Texto fornecido:
Assuntos: - Recurso extraordinário de revisão
- Competência do tribunal para o seu conhecimento

SUMÁRIO
1. Nos termos do art.º 658.º do Código de Processo Civil, o recurso de revisão é interposto no tribunal onde se encontrar o processo em que foi proferida a decisão a rever, mas é dirigido ao tribunal que a proferiu, ou seja, o tribunal competente para conhecer do recurso de revisão é o tribunal que proferiu a decisão objecto do recurso de revisão.
2. Este tribunal deve ser o que proferiu a decisão transitada em julgado com que se relacionam directamente os vícios fundamentos do recurso de revisão.
3. Apresentado um novo documento desconhecido da parte vencida e sem ter sido alterada a matéria de facto fixada no recurso, é o tribunal de primeira instância o competente para conhecer do recurso de revisão interposto com base no fundamento previsto no art.º 653.º, al. c) do Código de Processo Civil.

A Relatora,
Song Man Lei
ACORDAM NO TRIBUNAL DE ÚLTIMA INSTÂNCIA DA REGIÃO ADMINISTRATIVA ESPECIAL DE MACAU:

I - Relatório e factos provados
A, melhor identificada nos autos, requer a resolução de conflito negativo de competência entre o M.mo Juiz do 2.º Juízo Cível do Tribunal Judicial de Base e o Ex.mo Relator da Secção Cível do Tribunal de Segunda Instância, no âmbito de um recurso de revisão instaurado naquele 2.º Juízo Cível e sob o n.º CV2-10-0012-CAO-A.
O recurso de revisão refere-se à decisão transitada em julgado, proferida no processo que correu termos no 2.º Juízo Cível.
Nessa acção declarativa com processo ordinário, intentada por B, C e D contra E e A, os primeiros pediram a condenação solidária dos réus na restituição aos autores da quantia de MOP$2.038.472, que alegaram lhes ter emprestado.
A sentença da Ex.ma Juíz-Presidente dos Juízos Cíveis decidiu condenar o 1.º Réu, E, e a 2.ª Ré, A, a pagar ao 1.º Autor, B, várias quantias em dinheiro. Para tal entendeu que as quantias que a ré pediu aos autores, para pagar as despesas da educação de duas das três filhas do casal no estrangeiro, Inglaterra e Suíça, quando os cônjuges estavam separados de facto, constituem encargos normais da vida familiar e, portanto, o réu também é responsável pelas mesmas.

Tarefas a realizar:
**A)** Reproduza fielmente, do acórdão sobre o recurso de revisão, o trecho que vai de "2. Este tribunal" até "fundamentos do recurso de revisão.".
**B)** Indique todas as letras que o acórdão sobre o recurso de revisão usa para designar as partes do processo.

Dados extraídos:

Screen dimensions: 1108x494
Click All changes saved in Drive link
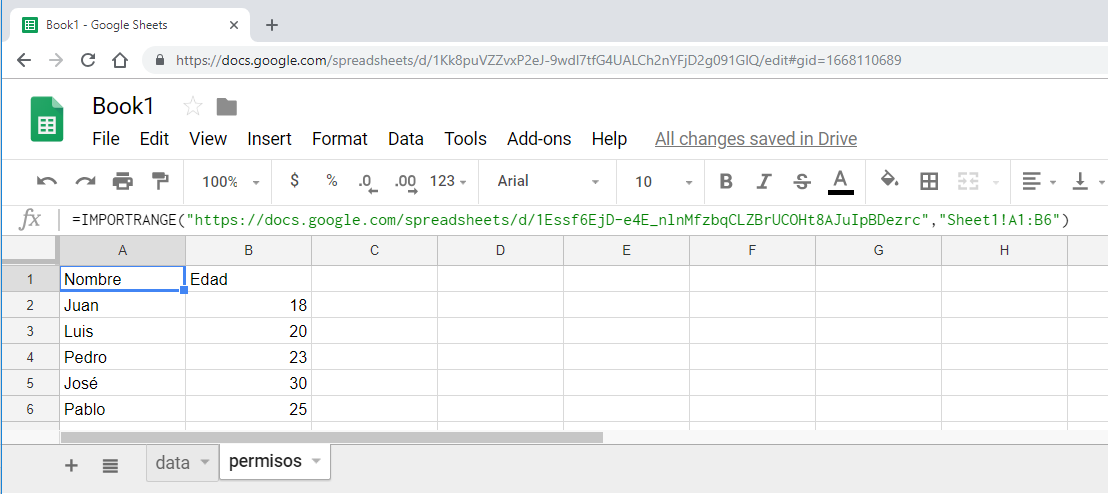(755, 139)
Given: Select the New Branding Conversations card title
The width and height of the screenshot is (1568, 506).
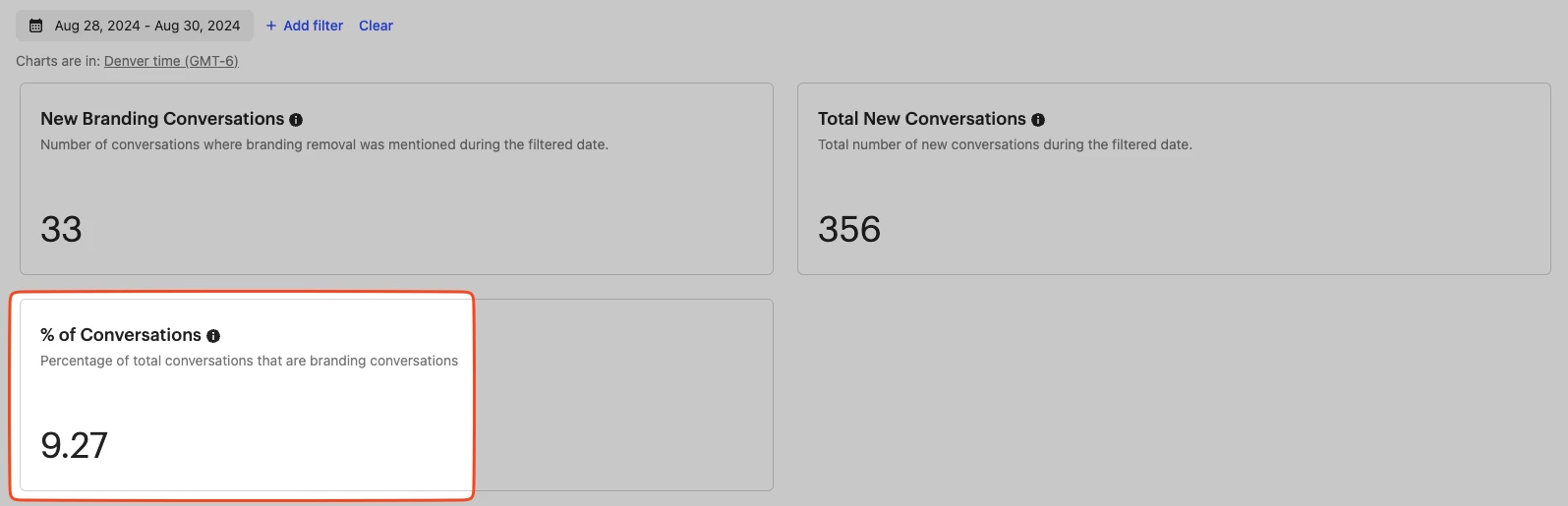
==
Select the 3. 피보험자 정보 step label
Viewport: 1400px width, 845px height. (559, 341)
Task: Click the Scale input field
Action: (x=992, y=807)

Soluções por ordem:
**A)**
2. Este tribunal deve ser o que proferiu a decisão transitada em julgado com que se relacionam directamente os vícios fundamentos do recurso de revisão.

**B)** A, B, C, D, E